As the chums strolled into their class-room, the first person they saw was Raymond Cartwright. A big fellow, Arthur Repton, who was treasurer of the school football team, was talking to him.
"All boys pay five shillings each term to the Games Fund," he was saying. "Surely you have not yet spent the whole of your beginning-of-term money?"
Ray flushed miserably.
"I—I'm very sorry, Repton," he stammered. "I haven't got any money; but I expect I shall get some soon, and then I promise I'll pay at once."
"Well, mind you do," said Repton curtly. "Bring it me in my study as soon as you have it."
As Repton left the room, Arden, who had been sitting reading in a corner hidden by the blackboard, suddenly got up.

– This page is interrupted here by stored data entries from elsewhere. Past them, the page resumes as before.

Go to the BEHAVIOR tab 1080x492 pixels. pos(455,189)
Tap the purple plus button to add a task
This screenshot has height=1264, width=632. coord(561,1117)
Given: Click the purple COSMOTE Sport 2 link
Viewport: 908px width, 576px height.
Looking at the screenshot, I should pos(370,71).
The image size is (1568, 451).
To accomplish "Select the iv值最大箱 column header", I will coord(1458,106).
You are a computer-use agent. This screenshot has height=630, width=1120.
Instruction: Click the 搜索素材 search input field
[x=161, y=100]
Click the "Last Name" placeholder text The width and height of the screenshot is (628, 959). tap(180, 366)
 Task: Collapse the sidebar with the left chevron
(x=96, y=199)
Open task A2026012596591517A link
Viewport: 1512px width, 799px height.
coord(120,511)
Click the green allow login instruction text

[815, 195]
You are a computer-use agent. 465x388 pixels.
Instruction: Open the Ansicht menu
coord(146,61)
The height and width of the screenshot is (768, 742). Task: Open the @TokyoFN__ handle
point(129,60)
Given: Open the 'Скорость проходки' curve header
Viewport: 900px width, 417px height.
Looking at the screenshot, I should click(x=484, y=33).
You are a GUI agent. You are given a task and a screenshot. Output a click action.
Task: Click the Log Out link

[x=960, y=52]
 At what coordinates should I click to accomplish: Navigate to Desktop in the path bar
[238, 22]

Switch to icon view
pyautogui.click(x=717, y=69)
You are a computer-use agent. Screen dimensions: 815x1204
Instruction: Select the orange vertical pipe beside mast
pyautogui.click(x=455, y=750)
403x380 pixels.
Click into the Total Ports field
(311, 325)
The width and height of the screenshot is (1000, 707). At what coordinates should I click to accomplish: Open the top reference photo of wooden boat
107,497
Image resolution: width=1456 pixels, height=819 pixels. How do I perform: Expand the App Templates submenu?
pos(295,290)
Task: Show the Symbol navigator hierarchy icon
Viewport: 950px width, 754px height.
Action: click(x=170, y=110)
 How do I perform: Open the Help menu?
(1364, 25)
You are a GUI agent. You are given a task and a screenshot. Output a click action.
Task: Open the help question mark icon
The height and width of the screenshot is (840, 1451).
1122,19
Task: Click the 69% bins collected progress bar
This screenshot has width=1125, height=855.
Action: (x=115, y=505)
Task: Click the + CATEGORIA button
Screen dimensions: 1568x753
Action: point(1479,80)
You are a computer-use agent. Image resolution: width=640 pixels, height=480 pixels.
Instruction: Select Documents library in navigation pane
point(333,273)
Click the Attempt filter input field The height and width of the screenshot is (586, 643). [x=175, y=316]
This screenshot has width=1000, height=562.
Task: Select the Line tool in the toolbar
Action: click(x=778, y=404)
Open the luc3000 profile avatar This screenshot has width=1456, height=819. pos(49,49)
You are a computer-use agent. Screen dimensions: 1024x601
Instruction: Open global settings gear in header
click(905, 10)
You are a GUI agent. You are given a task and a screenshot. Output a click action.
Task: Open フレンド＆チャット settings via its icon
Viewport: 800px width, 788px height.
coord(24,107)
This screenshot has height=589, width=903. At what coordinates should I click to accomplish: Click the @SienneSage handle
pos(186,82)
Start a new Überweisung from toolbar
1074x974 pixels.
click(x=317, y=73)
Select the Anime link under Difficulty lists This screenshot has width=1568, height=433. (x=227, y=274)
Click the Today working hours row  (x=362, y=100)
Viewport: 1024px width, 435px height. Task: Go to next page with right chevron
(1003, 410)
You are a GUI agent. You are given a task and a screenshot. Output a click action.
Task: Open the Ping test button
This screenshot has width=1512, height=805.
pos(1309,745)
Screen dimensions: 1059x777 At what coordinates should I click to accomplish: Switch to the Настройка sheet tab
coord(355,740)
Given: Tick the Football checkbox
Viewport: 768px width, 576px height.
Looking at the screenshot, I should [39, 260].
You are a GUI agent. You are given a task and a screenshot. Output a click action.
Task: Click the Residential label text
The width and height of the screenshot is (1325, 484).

"So you can't pay your games subscription, you young beggar!" he sneered. "What have you done with the money, you stole from Bulmer last week?"
Ray stared a moment in a sort of staggered amazement. Then all in a flash he flared up and swung round upon Arden with a fury of which Jimmy would never have believed him capable.
"You dare call me a thief?" he cried.
For a moment Arden looked rather as if a rabbit had turned and bitten him, but he recovered himself quickly.
"I dare and I do," he mimicked. "We all know you were the only one who was in the change room before us that day you went in swimming."
"You mean the day you fell into the bog," retorted Ray, with a quickness that surprised and delighted Jimmy. "I suppose this is the way you think you'll get back on me—by trumping up this lying story against me."
"Good for you, Cartwright!" cried Jimmy. "That's just about the size of it."
Arden whirled on Jimmy. His queer eyes were aflame with fury. But Jimmy stood his ground, and Arden hesitated. He could have licked Jimmy easily enough, but to tackle him and Bob together was a bit beyond his mark. The two were notoriously the toughest youngsters in the school, and just at the moment Arden had not Hogan or Bulmer to back him.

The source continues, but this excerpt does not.